Com grande alarde, estreou Netflix na semana passada o documentário Schumacher, que narra a ascensão do maior campeão da história da Fórmula 1, vencedor de sete temporadas. A primeira metade do longa – dirigido pelo trio Hans-Bruno Kammertöns, Vanessa Nöcker, Michael Welch – foca na chegada do futuro heptacampeão à categoria, vindo da Fórmula 3, pela equipe Benetton. E inclui imagens de arquivo do alemão fazendo as primeiras curvas em um kart.
Misto de registro documental e homenagem, o filme não entra em detalhes sobre o trágico acidente de esqui sofrido pelo piloto nos Alpes Franceses em 2013, que o deixou em coma até a metade do ano seguinte. O processo de reabilitação e o estado de saúde de Michael Schumacher desde então são mantidos sob sigilo.
Competitividade
O documentário faz um bom trabalho ao retratar o piloto como um atleta obstinado, um visionário sempre em busca do auge da perfeição. E também expõe seu lado mais competitivo, o que gerou atrito com outros competidores. Quando Schumi, como é carinhosamente chamado, chegou à Fórmula 1, em 1991, a categoria estava dominada por alguns dos maiores pilotos da história, como Ayrton Senna, Alain Prost, Nigel Mansell e Nelson Piquet. E foi justamente com Senna, outro atleta extremamente competitivo, que Schumacher viveu seu primeiro atrito.
No GP de Magny-Cours, na França, em 1992, Schumacher bateu na traseira do brasileiro, tirando-o da prova. O filme traz imagens de Senna dando uma tremenda bronca no alemão após a prova. “Senna percebeu que ele era alguém.
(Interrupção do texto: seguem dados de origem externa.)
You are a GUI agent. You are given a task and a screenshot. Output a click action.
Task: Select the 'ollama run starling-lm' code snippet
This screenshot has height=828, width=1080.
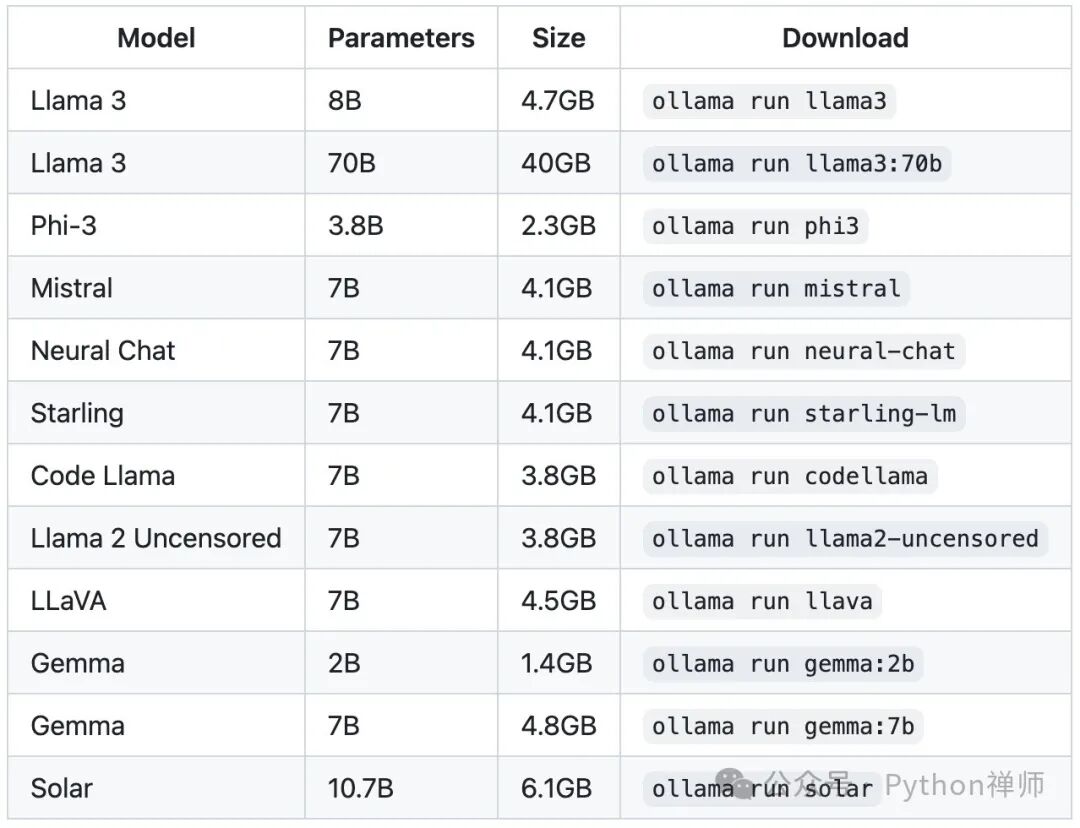point(803,413)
Quando você é um leão, todos os leões percebem quando o jovem leão chega e querem marcar território”, diz Flavio Briatore, à época, diretor da Benetton.
Sem fazer julgamento, o filme repassa momentos controversos na carreira de Schumi, como quando bateu propositalmente em Damon Hill (que dá depoimentos no documentário) no GP da Austrália de 1994, o que lhe garantiu o primeiro título na Fórmula 1. E o GP da Europa de 1997, quando colidiu com Jacques Villeneuve e teve toda a temporada desqualificada pela FIA.
Fortes emoções
Schumacher mostra a difícil migração do então bicampeão para a Ferrari, em 1996. Devido a dificuldades técnicas com o carro, o piloto só conquistou seu terceiro título no ano 2000, então se manteve invicto em todas as temporadas até 2004. O filme, no entanto, revela que a Ferrari cogitou demitir o alemão durante o período de hiato.
De maneira talvez não-intencional, o filme mostra como Schumacher era viciado em adrenalina. Quando abandonou o automobilismo em 2006, pois sentia falta de motivação para continuar competindo, como aparece falando no documentário, o piloto passou a ocupar seu tempo saltando de paraquedas ou praticando o esporte na neve que anos depois o deixaria em coma. Fica subentendido como Schumi retornou às pistas em 2010, para disputar mais três temporadas na Fórmula 1 na Mercedes, pelo mais puro tédio.
Homem de família
De perfil reservado, Schumacher não costumava revelar muita coisa sobre sua vida pessoal. "O que é privado deve se manter privativo", costumava dizer à sua esposa, Corinna Betsch, com quem se casou em 1995 – imagens da cerimônia e da festa foram incluídas no filme. Além de diversos registros amadores de momentos íntimos em que o alemão se mostra um marido leal e um pai dedicado.
Seus dois filhos, Gina Schumacher, hoje com 24 anos, e Mick Schumacher, 22, que estreou este ano na F1, dão depoimentos no documentário. Que chega a comover em seus momentos finais, quando Mick fala da falta que sente do pai. “Acho que meu pai e eu nos entenderíamos de uma forma diferente agora, simplesmente porque falamos uma linguagem semelhante, a linguagem do automobilismo, e sobre o que teríamos muito mais o que conversar. E é aí que minha cabeça fica na maior parte do tempo, pensando que seria muito legal. Eu desistiria de tudo só por isso."